(Data listing)

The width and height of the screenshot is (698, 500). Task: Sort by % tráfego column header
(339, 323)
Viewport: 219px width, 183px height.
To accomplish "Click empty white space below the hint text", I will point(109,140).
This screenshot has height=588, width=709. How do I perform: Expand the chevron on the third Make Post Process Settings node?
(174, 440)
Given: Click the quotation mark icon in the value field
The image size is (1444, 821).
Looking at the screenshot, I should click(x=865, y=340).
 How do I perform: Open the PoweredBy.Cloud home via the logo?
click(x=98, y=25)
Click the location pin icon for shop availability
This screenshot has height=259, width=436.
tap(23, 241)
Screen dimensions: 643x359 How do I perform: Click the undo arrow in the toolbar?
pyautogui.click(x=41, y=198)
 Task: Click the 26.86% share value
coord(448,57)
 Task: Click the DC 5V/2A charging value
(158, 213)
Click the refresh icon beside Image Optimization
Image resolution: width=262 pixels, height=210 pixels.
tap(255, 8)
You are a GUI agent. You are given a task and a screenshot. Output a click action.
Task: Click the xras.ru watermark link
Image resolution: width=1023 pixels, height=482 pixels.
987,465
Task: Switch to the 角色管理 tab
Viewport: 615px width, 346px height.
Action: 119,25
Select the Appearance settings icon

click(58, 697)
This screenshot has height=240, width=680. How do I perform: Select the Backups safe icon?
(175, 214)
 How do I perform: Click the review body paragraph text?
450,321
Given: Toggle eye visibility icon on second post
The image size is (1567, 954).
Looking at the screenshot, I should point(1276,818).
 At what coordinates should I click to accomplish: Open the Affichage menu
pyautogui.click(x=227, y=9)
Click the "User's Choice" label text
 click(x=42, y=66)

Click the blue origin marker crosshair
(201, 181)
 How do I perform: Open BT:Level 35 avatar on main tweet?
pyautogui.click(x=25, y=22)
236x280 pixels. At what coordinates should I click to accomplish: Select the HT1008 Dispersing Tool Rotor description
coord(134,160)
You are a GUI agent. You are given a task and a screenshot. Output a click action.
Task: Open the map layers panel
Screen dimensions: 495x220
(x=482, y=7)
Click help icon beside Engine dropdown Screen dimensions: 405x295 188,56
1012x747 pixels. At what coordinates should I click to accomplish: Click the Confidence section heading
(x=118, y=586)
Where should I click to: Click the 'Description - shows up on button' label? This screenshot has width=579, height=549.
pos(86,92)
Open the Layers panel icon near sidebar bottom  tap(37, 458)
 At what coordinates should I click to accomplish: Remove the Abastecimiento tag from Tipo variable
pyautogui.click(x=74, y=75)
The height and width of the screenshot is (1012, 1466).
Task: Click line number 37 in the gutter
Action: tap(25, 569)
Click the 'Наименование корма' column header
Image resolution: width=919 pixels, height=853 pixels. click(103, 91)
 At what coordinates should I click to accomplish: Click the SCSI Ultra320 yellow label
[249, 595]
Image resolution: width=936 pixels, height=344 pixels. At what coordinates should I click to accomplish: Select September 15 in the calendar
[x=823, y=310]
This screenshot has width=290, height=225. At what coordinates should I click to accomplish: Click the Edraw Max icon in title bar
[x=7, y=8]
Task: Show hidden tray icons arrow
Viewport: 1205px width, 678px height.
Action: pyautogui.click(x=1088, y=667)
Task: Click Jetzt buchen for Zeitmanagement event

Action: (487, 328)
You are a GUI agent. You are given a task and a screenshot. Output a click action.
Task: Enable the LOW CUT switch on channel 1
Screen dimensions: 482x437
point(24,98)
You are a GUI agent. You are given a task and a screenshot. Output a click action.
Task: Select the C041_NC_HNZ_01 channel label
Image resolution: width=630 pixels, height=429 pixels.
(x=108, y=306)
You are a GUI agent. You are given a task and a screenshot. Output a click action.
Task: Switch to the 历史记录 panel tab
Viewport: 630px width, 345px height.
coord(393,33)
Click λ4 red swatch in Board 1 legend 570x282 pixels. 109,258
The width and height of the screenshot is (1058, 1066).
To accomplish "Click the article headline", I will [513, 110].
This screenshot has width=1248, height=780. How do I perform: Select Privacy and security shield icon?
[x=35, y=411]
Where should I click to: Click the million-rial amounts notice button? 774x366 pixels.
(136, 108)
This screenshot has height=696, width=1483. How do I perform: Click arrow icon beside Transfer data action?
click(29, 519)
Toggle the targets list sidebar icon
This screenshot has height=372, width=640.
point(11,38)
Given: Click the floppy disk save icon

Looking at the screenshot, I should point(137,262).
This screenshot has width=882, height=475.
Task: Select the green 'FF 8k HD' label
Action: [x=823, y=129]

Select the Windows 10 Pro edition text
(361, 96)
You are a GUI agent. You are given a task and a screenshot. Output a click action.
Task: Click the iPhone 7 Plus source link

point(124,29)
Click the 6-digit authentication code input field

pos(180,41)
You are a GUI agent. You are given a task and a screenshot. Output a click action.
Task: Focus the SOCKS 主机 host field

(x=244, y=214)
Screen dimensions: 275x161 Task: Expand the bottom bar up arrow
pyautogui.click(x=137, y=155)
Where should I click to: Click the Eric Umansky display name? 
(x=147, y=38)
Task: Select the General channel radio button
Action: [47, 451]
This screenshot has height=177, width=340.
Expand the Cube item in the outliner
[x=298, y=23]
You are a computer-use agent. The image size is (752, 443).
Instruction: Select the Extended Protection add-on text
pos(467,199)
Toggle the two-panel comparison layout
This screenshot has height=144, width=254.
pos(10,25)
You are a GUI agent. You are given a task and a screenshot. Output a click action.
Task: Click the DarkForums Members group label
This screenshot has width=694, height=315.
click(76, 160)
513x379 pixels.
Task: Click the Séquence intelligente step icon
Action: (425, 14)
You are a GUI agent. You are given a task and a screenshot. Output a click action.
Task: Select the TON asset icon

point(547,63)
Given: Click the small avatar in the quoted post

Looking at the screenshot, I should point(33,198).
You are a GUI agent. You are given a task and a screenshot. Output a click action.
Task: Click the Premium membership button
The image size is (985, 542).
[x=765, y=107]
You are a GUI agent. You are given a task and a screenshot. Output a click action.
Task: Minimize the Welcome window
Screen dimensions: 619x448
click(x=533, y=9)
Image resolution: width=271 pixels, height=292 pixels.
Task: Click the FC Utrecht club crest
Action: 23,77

(End Data listing)

• **Task statement**
Return the lines above that include the string "sidebar".

• **Written answer**
Open the Layers panel icon near sidebar bottom  tap(37, 458)
Toggle the targets list sidebar icon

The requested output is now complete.